State and federal officials are investigating a multi-state outbreak of norovirus infections traced to raw oysters from Texas.
As of today an estimated 211 people have become sick in the outbreak which stretches along the Gulf Coast and into Georgia and Tennessee, according to the Centers for Disease Control and Prevention. The federal agency is still working on getting a firm number of illnesses while it consults with state officials
On Dec. 15 the Food and Drug Administration posted a warning about oysters harvested from harvest area TX 1, Galveston Bay, TX. The warning came after about 30 people had fallen ill.
“On Dec. 8, 2022, the Texas Department of State Health Services issued a recall on all oysters harvested between 11/17/2022 and 12/7/2022 from harvest area TX 1, Galveston Bay, Texas. They also informed the Interstate Shellfish Sanitation Conference who notified other member states. This resulted in other states initiating recall measures consistent with the Interstate Shellfish Sanitation Conference Agreement,” the CDC notice states.
The website iwaspoisoned.com received reports of 72 people in the New Orleans area becoming sick after eating raw oysters. Those reports started coming in on Nov. 30, according to Patrick Quade, the founder of the website.
According to the CDC the sick people in the outbreak live in Alabama, Florida, Georgia, Louisiana, Mississippi, North Carolina, Tennessee and Texas.
“Restaurants and food retailers should not serve raw oysters from harvest area TX 1, Galveston Bay, Texas, harvested between Nov. 17, 2022, and Dec. 7, 2022, which will be printed on product tags, according to the CDC alert.
“The FDA has confirmed that raw oysters harvested in area TX 1, Galveston Bay, Texas, were potentially contaminated with norovirus and distributed to restaurants and retailers in Alabama, Florida, Georgia, Louisiana, Mississippi, North Carolina, Tennessee and Texas. It is possible that additional states received these oysters through further distribution within the U.S.”
If eaten raw, oysters and other filter-feeding shellfish can contain viruses and bacteria that can cause illness or death, according to the CDC. Anyone who consumes raw shellfish is at risk of contracting norovirus.
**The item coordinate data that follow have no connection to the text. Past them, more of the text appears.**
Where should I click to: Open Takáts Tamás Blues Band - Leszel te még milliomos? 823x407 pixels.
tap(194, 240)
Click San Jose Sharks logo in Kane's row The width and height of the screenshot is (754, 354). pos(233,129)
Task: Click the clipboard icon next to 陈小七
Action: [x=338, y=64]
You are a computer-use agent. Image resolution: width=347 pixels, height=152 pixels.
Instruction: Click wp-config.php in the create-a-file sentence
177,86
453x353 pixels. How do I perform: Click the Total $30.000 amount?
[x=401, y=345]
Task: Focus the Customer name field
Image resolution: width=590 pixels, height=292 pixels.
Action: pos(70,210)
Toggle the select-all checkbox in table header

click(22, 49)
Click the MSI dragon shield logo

Children younger than five years old, the elderly, and those people with weakened immune systems are more likely to have severe infections. Food contaminated with norovirus may look, smell, or taste normal. To avoid food poisoning from oysters, cook them well to a temperature of at least 145 degrees F.
Symptoms of norovirus may include vomiting and/or diarrhea, nausea, muscle aches, fever, and headache, according to the Centers for Disease Control and Prevention. Symptoms typically start 12 to 48 hours after exposure and can last for one to three days. Most people recover without treatment, however vomiting and diarrhea may be so severe that some people may need medical attention for dehydration.
People with norovirus infections can spread the infection easily to others. The virus can live on surfaces for long periods of time.
To prevent others from getting sick always wash hands carefully with soap and warm water after using the bathroom or changing diapers. Use soap and water to clean toilets or other areas that may be soiled with stool or vomit. Hard surfaces can be disinfected with 1/3 cup household bleach mixed with one gallon of water – always wear gloves when handling bleach-based cleaners. Wash soiled clothing and bedding in hot water and detergent. Soft surfaces that cannot be laundered can be steam cleaned.